Devemos empregar todo o cuidado em nos tornarmos, por culpa própria, ainda mais fracos do que já somos. Certas faltas, de que não fazemos conta, podem ser a causa de Deus nos negar a luz sobrenatural, tornando-se assim o demônio mais forte contra nós. Tais faltas são:

1. O desejo de passar por sábios ou nobres aos olhos do mundo;
2. Vaidade no vestir;
3. A busca de comodidades supérfluas;
4. O costume de se dar por ofendido com qualquer palavra mais forte ou com uma simples falta de atenção;
5. O desejo de agradar a todos à custa do bem espiritual;
6. A negligência das práticas de piedade por respeitos humanos;
7. As pequenas desobediências;
8. Pequenas aversões contra alguém;
9. Pequenas murmurações;
10. Pequenas mentiras ou gozos;
11. O tempo perdido em conversas ou curiosidades inúteis.

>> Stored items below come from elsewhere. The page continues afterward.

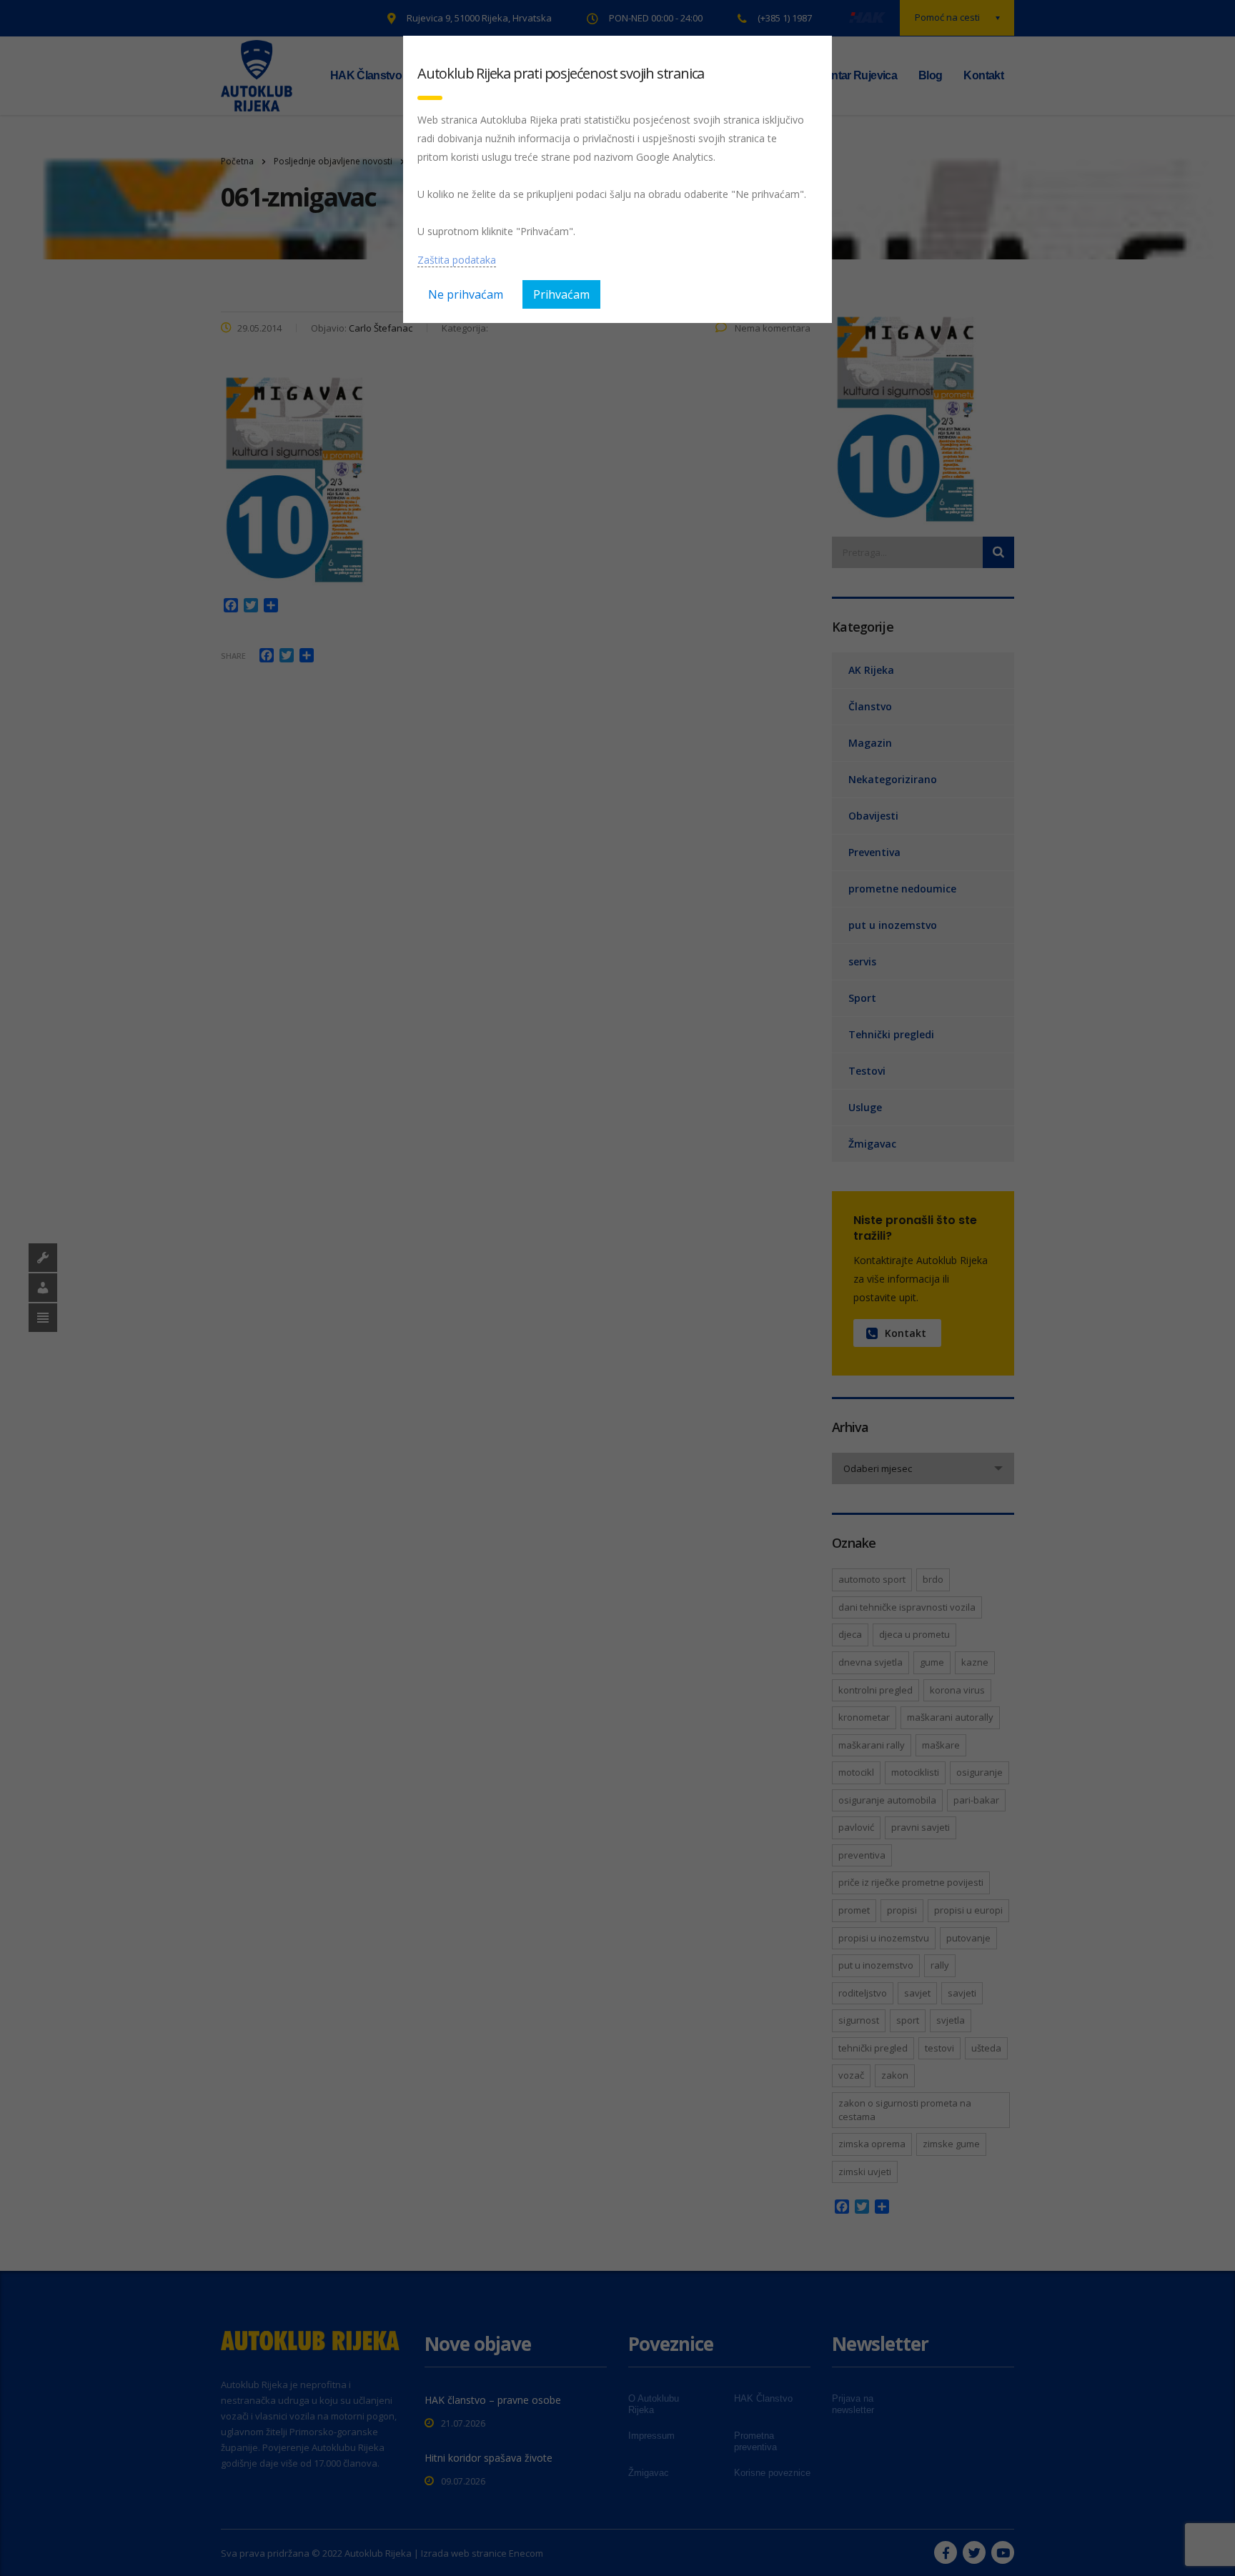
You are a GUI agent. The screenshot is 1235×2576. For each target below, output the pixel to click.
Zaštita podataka (456, 260)
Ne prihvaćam (465, 294)
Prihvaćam (561, 294)
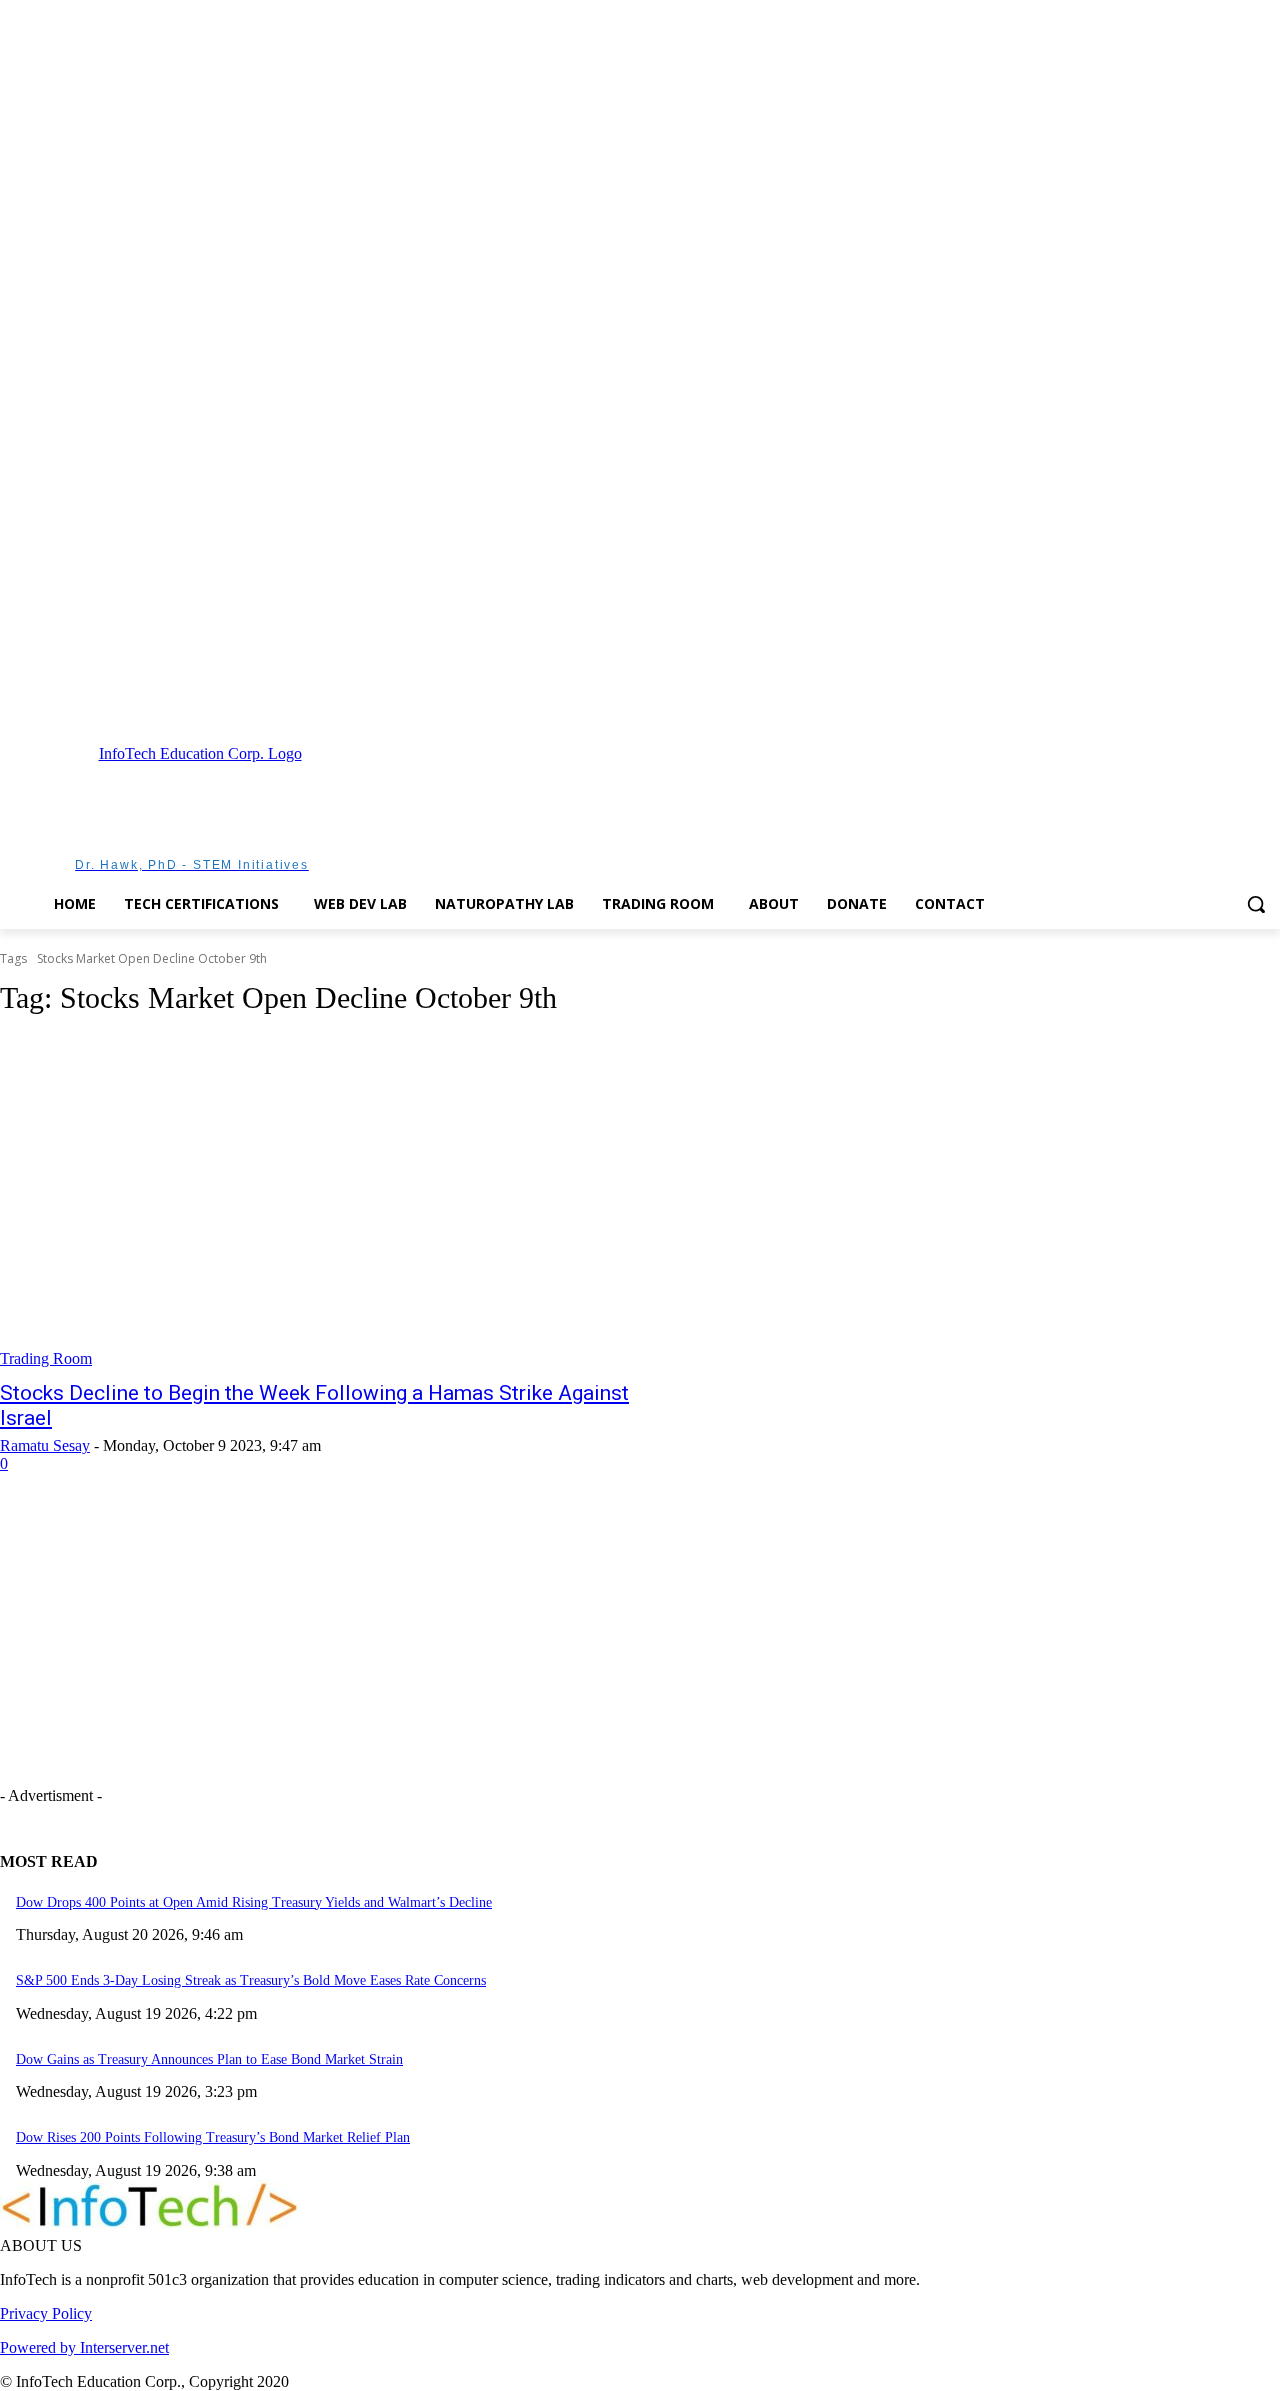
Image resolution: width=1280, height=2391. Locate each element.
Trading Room (46, 1358)
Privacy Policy (46, 2313)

Resumindo: todo o apego à coisas criadas, toda a satisfação do amor próprio podem oferecer ao nosso inimigo ocasião para nos precipitar no abismo; estas faltas cometidas com deliberação, roubar-nos-ão, pelo menos, os socorros abundantes do Senhor, que nos preservam, sem dúvida alguma da queda do pecado.

Santo Afonso Maria de Ligório in 'Escola da Perfeição Cristã'.